As we now prepare to gavel in an election year session of the Legislature, one thing is glaringly obvious. The Mississippi Democratic Party, as an institution, in my estimation is in real trouble.
Let’s look at some of the datapoints.
First, the party headquarters is in shambles. Sam Hall, Keelan Sanders and Terry Cassreino have all left the party for greener pastures in the private sector in the last election cycle. The party essentially has no spokesperson whatsoever. Neither the site’s blog nor press page has been updated since June 2010. This lack of organization on the messaging side translates to untold lost amounts of earned media both in traditional media and particularly online. And lately, when “the party” does speak, it’s poorly organized.
Even the most faithful of the party like Senator David Baria are open and publicly questioning the party apparatus. On Sid Salter’s show he said, “The Democratic Party is in trouble in Mississippi and we’ve got to get better organization and better leadership.”
The party leader, Jamie Franks, remains embroiled in a nasty lawsuit of his own design involving his ex-wife and a Lee County Schools Superintendent. We’ve not seen the end of this and it will likely unfold through the primary season.
In the last election, Mississippi went from having 3 Democrat US Representatives to 1.
Seven of eight statewide elected officials are Republicans. Attorney General Jim Hood (D) will have a serious contender in the form of Steve Simpson. As of now, there are no Democrats announced or even seriously rumored as candidates for Lt. Governor, which still remains the most powerful position in state government (on paper). Democrats do have two real gubernatorial candidates in Hattiesburg Mayor Johnny Dupree and Clarksdale businessman Bill Luckett, but the winner of that primary still faces long odds against Phil Bryant or Dave Dennis.
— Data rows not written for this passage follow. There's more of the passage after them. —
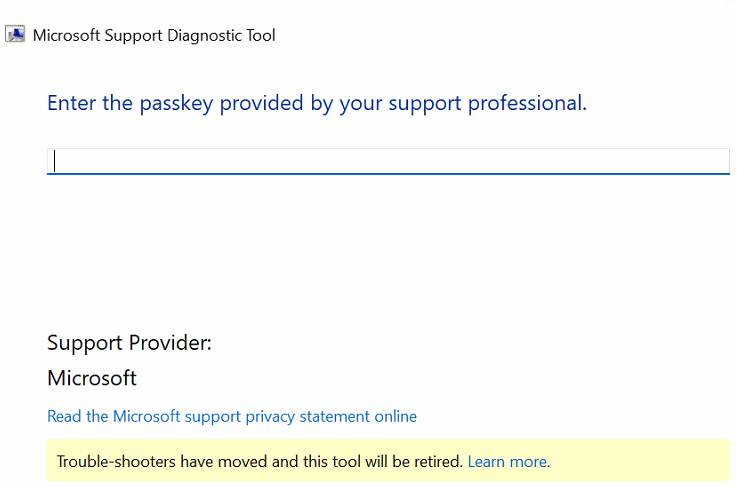Click 'will be retired' in the banner

pos(412,462)
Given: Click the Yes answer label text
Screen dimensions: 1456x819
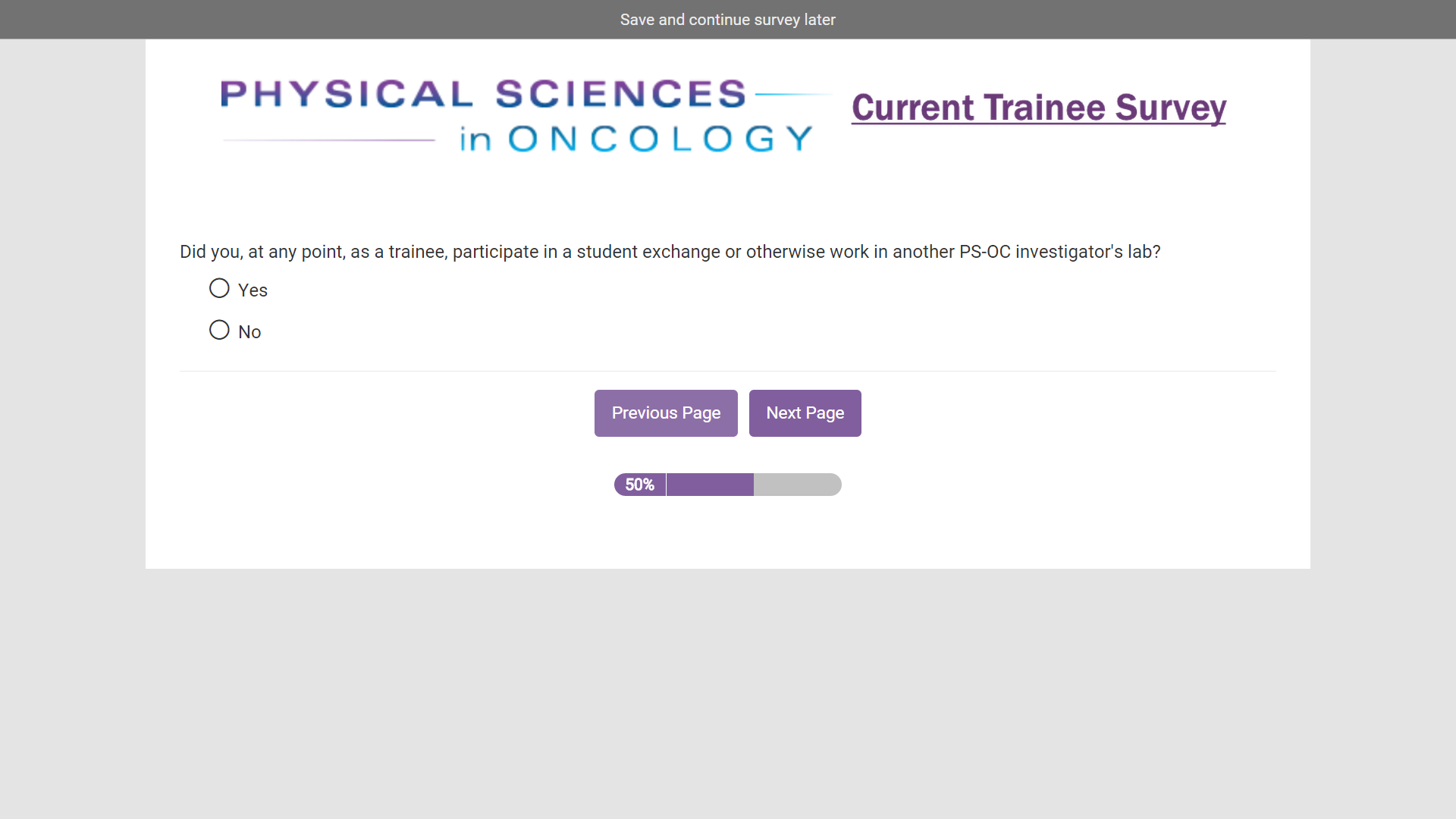Looking at the screenshot, I should (253, 290).
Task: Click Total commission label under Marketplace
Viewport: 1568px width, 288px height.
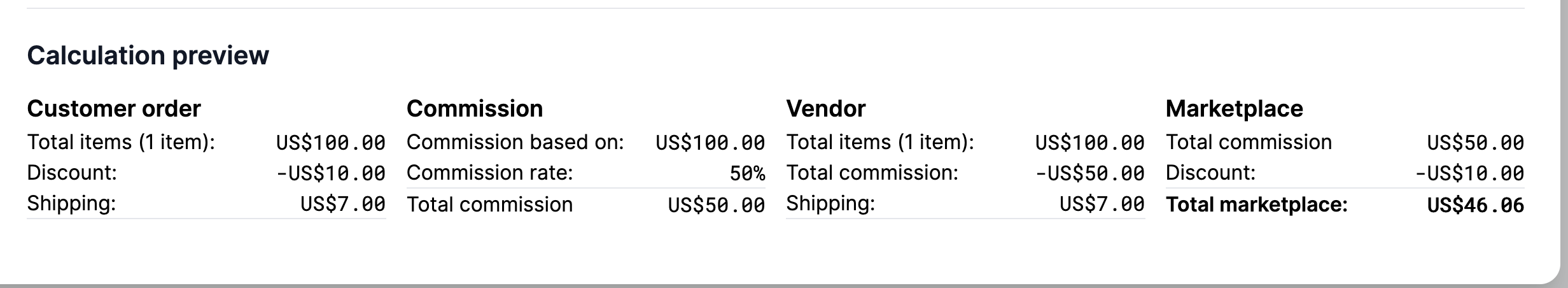Action: (x=1249, y=142)
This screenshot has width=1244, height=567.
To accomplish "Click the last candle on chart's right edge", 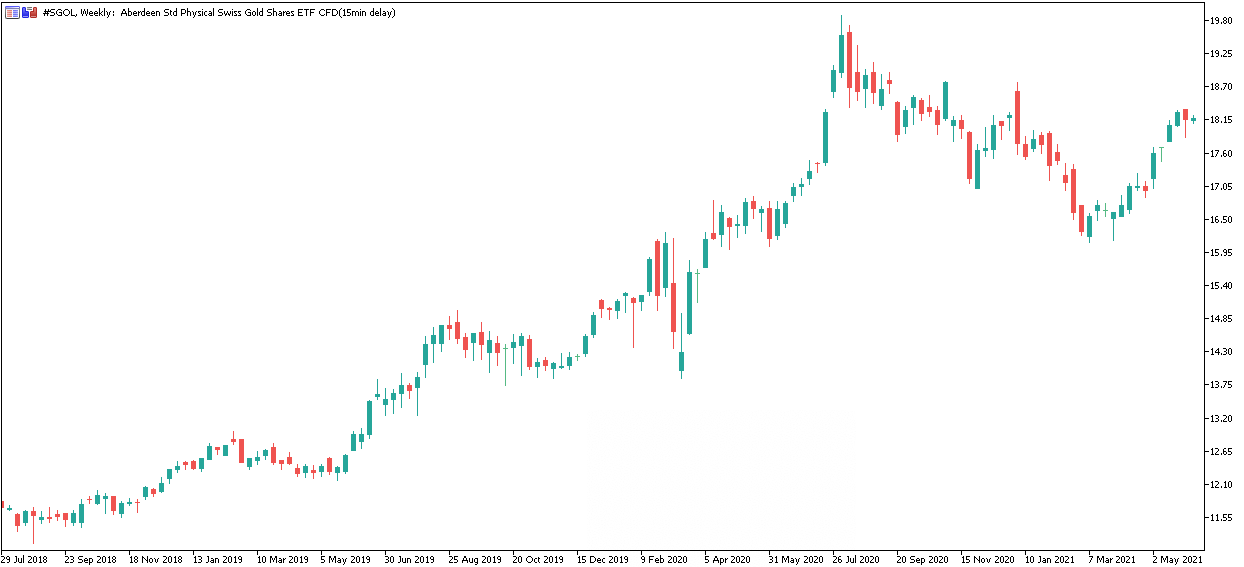I will click(x=1193, y=119).
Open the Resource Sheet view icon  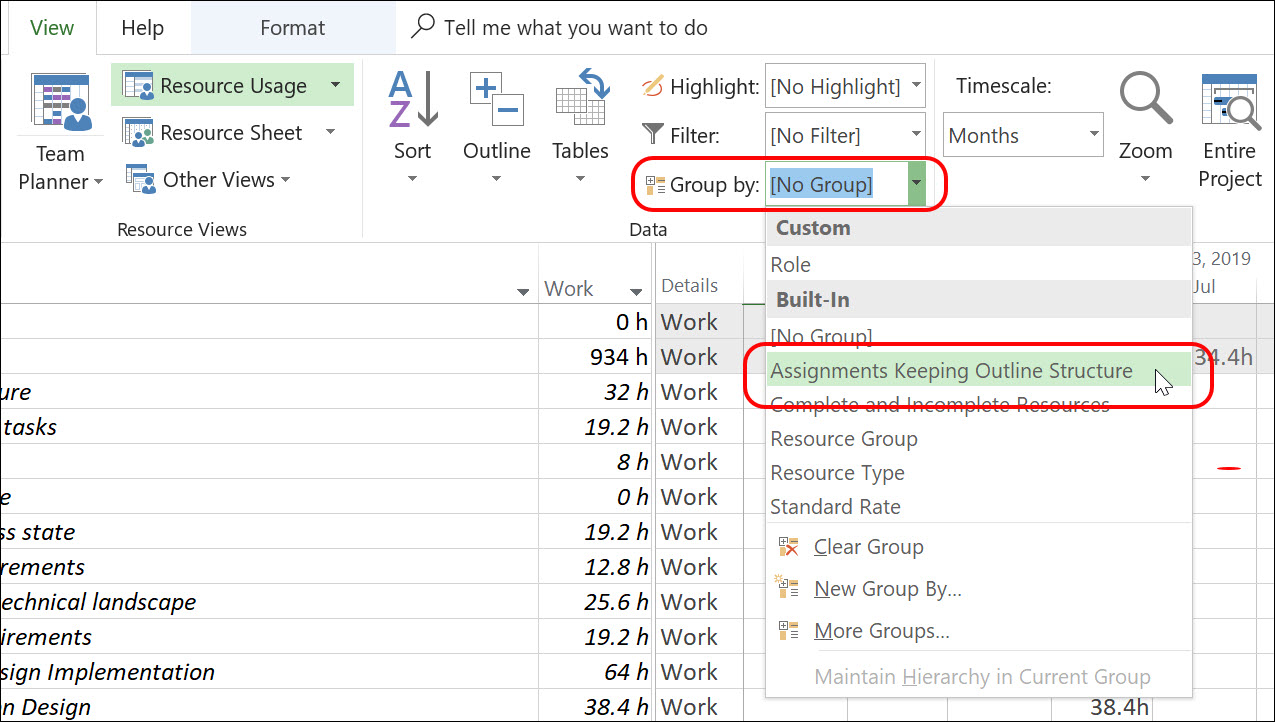click(x=137, y=133)
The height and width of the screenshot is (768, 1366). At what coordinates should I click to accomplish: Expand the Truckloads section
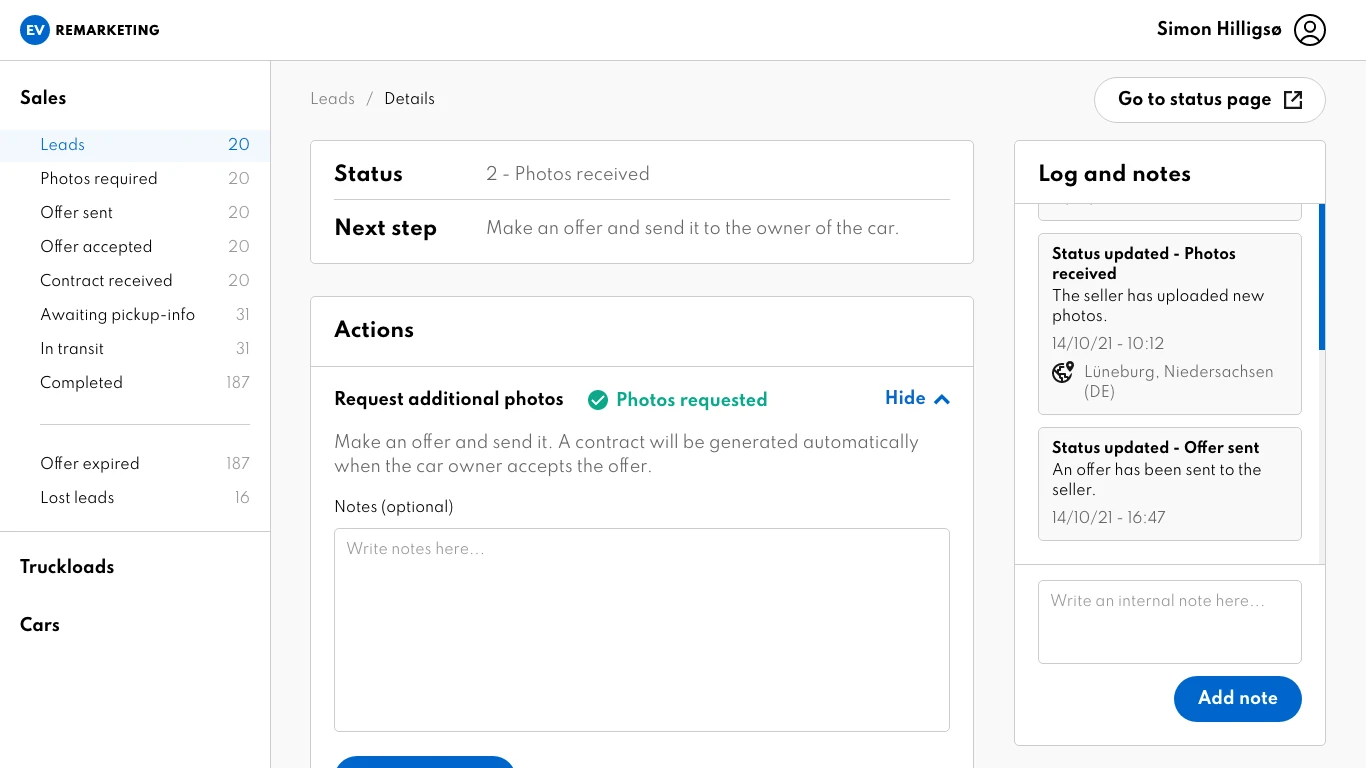pyautogui.click(x=67, y=567)
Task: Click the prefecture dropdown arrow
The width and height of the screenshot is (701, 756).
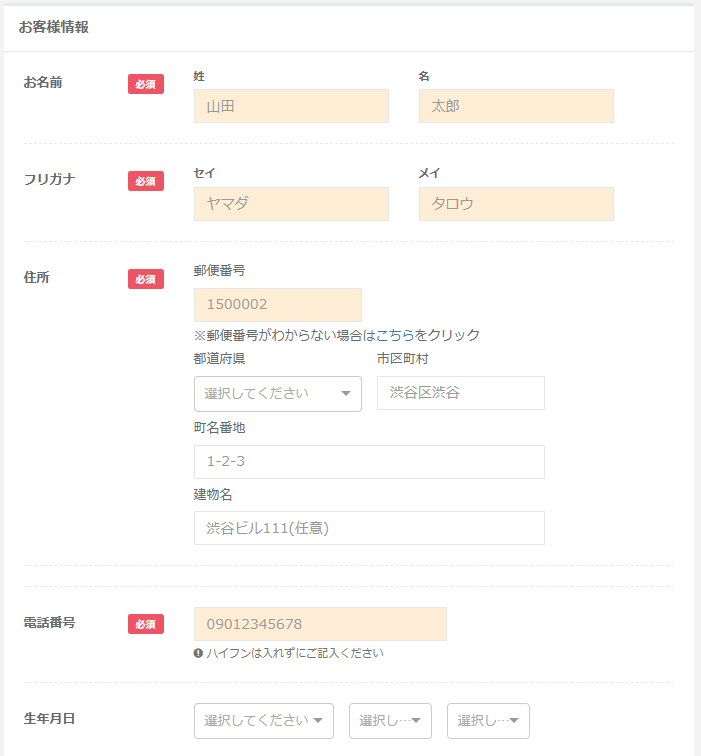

Republicans are arguably within about 8 seats of legitimately electing a Republican Speaker in the Mississippi House. That’s enough to legitimately flip at the ballot box. And with redistricting on the table, you can count on the fact that Democrats will try to make blue districts “bluer” and try to concentrate their strength in safe districts versus putting more Republican districts “in play”.
Speaking of the House, its Democratic leadership is in real doubt. Very public comments about Speaker Billy McCoy coming from Steve Holland and John Mayo about his future as speaker as well as an all-but-open leadership challenge by Rep. Bobby Moak puts the last bastion of Democratic party power in the state very much in doubt for 2011. There are also some rumblings under the Capitol dome that the Legislative Black Caucus (LBC) might run its own candidate for Speaker fracturing the Democratic party under the dome even further.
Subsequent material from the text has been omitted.